Each record is to be transcribed exactly.

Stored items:

=====

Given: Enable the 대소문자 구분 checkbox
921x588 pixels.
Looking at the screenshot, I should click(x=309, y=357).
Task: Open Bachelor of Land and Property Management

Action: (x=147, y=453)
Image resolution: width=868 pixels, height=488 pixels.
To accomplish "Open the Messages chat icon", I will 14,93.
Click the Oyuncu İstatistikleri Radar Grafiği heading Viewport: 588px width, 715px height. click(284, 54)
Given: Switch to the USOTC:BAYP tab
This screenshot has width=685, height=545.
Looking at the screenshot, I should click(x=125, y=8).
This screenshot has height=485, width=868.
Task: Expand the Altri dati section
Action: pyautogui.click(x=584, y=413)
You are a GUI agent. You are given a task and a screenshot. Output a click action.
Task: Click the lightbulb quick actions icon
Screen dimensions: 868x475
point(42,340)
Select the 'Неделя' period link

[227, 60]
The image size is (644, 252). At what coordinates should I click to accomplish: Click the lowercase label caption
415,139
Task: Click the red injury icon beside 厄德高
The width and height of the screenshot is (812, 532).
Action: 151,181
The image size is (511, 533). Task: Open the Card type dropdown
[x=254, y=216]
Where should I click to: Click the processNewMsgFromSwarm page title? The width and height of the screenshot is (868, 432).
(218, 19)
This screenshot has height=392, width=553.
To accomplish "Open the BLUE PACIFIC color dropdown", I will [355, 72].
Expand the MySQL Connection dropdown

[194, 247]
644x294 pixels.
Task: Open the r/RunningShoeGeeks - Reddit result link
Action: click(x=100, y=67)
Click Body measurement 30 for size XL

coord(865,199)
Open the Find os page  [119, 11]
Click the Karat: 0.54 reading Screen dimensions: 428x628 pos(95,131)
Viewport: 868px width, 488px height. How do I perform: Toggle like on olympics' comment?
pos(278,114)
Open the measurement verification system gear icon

=====

OUTPUT BELOW>
Given: Enable the 대소문자 구분 checkbox
921x588 pixels.
Looking at the screenshot, I should click(x=309, y=357).
Task: Open Bachelor of Land and Property Management

Action: (x=147, y=453)
Image resolution: width=868 pixels, height=488 pixels.
To accomplish "Open the Messages chat icon", I will 14,93.
Click the Oyuncu İstatistikleri Radar Grafiği heading Viewport: 588px width, 715px height. click(284, 54)
Given: Switch to the USOTC:BAYP tab
This screenshot has width=685, height=545.
Looking at the screenshot, I should click(x=125, y=8).
This screenshot has height=485, width=868.
Task: Expand the Altri dati section
Action: pyautogui.click(x=584, y=413)
You are a GUI agent. You are given a task and a screenshot. Output a click action.
Task: Click the lightbulb quick actions icon
Screen dimensions: 868x475
point(42,340)
Select the 'Неделя' period link

[227, 60]
The image size is (644, 252). At what coordinates should I click to accomplish: Click the lowercase label caption
415,139
Task: Click the red injury icon beside 厄德高
The width and height of the screenshot is (812, 532).
Action: 151,181
The image size is (511, 533). Task: Open the Card type dropdown
[x=254, y=216]
Where should I click to: Click the processNewMsgFromSwarm page title? The width and height of the screenshot is (868, 432).
(218, 19)
This screenshot has height=392, width=553.
To accomplish "Open the BLUE PACIFIC color dropdown", I will [355, 72].
Expand the MySQL Connection dropdown

[194, 247]
644x294 pixels.
Task: Open the r/RunningShoeGeeks - Reddit result link
Action: click(x=100, y=67)
Click Body measurement 30 for size XL

coord(865,199)
Open the Find os page  [119, 11]
Click the Karat: 0.54 reading Screen dimensions: 428x628 pos(95,131)
Viewport: 868px width, 488px height. How do I perform: Toggle like on olympics' comment?
pos(278,114)
Open the measurement verification system gear icon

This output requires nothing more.